IDA has been recognized as the most prevalent nutritional deficiency globally, with approximately 30% of the population suffering from this disease (Kumar et al., 2022). The prevalence rate varies significantly among countries with different development levels: 9.1% in high-development countries, 25.7% in middle-development countries, and 42.8% in low-development countries (McLean et al., 2009). In addition, there is a considerable overlap between areas with a high incidence of IDA and regions with a high prevalence of H. pylori infection (Burns et al., 2017). While IDA more commonly impacts children and women of childbearing age, adult males can also be at risk depending on their socio-economic and health conditions (Bathla and Arora, 2022; Kassebaum et al., 2014).

3 Association of Helicobacter pylori infection with IDA or low serum iron

The possibility that H. pylori infection may result in IDA was first noted in 1991 when a Belgian case report indicated that the hemoglobin value of an adolescent girl with IDA returned to normal, and her anemia-related symptoms completely disappeared after H. pylori eradication alone, without any iron supplementation (Blecker et al., 1991). Since then, many studies and meta-analyses have described the correlation between H. pylori infection and IDA, but some studies have failed to find a causal relationship. Overall, H. pylori testing and eradication therapy are recommended for patients with unexplained IDA (Malfertheiner et al., 2012).

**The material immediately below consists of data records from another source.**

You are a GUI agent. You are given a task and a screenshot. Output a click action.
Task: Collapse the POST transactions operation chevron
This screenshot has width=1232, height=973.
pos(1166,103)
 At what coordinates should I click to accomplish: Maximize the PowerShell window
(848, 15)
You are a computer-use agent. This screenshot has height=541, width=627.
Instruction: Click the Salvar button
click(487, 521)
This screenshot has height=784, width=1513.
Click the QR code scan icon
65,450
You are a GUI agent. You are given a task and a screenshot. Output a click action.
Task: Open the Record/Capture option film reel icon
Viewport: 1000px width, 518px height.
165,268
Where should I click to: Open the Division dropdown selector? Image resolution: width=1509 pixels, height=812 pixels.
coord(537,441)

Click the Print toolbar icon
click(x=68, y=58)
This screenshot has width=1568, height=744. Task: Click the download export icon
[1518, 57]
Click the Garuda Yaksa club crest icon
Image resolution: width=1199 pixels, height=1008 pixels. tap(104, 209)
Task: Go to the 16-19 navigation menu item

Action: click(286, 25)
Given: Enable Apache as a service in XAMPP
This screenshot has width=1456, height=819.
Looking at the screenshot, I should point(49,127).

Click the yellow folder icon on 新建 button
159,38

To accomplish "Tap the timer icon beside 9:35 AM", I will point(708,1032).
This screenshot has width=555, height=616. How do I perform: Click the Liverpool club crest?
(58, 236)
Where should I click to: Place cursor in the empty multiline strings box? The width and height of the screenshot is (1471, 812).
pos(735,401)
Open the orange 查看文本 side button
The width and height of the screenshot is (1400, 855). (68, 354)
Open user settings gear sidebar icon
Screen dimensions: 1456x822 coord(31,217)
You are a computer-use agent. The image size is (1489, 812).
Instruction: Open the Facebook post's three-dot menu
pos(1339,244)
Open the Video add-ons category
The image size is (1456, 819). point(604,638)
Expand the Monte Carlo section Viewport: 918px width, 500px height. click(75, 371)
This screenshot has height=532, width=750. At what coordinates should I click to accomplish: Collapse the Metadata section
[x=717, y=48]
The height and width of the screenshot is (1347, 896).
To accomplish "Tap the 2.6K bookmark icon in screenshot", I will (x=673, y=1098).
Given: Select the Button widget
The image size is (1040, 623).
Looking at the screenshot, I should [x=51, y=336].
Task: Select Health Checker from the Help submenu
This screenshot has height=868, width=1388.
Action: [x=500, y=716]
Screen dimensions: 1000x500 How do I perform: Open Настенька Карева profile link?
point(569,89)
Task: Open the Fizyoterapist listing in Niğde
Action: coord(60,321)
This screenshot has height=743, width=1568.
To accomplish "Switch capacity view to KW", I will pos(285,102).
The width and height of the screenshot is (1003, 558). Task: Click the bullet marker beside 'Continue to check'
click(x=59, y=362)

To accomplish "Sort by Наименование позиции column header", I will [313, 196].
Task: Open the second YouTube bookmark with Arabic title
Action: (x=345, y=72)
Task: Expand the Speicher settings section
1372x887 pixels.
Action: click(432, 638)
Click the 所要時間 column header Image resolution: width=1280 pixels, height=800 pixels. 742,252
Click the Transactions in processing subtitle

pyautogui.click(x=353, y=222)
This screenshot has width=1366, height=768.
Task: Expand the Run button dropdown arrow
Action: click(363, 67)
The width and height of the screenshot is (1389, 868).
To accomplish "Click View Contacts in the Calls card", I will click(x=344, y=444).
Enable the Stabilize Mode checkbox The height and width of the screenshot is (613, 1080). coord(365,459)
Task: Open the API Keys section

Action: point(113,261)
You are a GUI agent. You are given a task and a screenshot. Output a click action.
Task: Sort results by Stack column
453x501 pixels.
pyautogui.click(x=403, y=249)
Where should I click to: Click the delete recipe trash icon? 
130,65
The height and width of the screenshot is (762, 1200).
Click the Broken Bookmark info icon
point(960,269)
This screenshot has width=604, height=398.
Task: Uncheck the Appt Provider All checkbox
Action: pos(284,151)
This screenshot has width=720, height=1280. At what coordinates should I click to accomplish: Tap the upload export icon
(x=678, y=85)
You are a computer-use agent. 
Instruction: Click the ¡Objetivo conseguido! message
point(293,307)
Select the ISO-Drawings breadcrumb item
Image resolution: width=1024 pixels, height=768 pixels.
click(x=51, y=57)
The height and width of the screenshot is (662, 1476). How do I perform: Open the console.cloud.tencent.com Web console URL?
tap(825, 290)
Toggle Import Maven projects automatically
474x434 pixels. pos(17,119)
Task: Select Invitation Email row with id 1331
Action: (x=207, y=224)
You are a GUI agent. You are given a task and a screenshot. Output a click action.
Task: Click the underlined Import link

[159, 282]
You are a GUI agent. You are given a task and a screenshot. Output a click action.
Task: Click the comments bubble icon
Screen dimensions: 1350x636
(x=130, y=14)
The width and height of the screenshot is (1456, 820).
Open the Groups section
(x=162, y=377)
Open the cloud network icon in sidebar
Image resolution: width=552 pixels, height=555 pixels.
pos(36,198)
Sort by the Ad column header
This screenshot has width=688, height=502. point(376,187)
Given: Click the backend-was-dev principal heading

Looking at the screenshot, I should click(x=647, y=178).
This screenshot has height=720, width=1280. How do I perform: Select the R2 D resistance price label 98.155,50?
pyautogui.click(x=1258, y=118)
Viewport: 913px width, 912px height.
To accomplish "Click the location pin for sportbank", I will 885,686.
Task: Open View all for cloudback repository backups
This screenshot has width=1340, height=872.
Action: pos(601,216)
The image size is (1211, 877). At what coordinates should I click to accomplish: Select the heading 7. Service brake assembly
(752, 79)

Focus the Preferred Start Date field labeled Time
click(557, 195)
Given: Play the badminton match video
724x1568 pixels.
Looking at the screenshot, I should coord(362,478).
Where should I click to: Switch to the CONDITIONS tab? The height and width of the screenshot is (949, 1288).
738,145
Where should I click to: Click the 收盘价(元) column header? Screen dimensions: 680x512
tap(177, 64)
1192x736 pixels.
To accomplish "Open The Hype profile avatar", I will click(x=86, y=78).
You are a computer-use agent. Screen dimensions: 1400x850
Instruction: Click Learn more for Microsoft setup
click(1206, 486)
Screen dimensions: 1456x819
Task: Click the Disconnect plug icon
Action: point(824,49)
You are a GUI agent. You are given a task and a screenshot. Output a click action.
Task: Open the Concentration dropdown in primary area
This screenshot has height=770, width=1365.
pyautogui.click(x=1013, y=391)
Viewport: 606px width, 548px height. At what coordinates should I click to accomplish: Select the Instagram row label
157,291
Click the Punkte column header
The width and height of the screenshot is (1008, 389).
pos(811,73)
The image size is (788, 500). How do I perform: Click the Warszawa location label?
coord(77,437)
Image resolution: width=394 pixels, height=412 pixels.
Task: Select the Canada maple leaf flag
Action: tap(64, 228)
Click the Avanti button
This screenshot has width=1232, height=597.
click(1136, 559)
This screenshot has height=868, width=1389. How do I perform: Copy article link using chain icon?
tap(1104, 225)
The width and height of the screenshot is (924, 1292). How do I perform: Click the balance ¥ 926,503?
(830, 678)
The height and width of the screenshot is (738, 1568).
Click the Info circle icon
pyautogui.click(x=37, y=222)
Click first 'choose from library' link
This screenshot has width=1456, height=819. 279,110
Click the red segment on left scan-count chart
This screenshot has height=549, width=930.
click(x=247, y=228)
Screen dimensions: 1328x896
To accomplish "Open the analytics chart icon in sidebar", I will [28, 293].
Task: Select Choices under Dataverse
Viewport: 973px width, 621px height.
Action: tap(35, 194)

Firstly, numerous studies have indicated an increased susceptibility to IDA in individuals with H. pylori infection. A meta-analysis conducted by Hudak et al. in 2017 showed that people with evidence of H. pylori infection had 1.72 times the risk of developing IDA compared to uninfected people (Hudak et al., 2017). Another meta-analysis (Muhsen and Cohen, 2008) also showed that H. pylori infection was a risk factor for reduced iron stores in the body and that infected individuals were more likely to develop IDA; pooled odds ratio (OR) 2.8 (95% CI 1.9–4.2, p < 0.001). A retrospective analysis conducted by Xu et al. showed that after adjusting for baseline information and confounders, the prevalence of anemia was notably higher in patients in the H. pylori (+) group than in the H. pylori (−) group (Xu et al., 2017). Infected patients were 1.39 times more likely to have moderate-to-severe anemia and 1.05 times more likely to have mild anemia than uninfected patients (Xu et al., 2017). Miernyk et al. also mentioned that most H. pylori-infected individuals suffered from IDA compared to uninfected individuals and that H. pylori eradication increased serum ferritin levels (Miernyk et al., 2013).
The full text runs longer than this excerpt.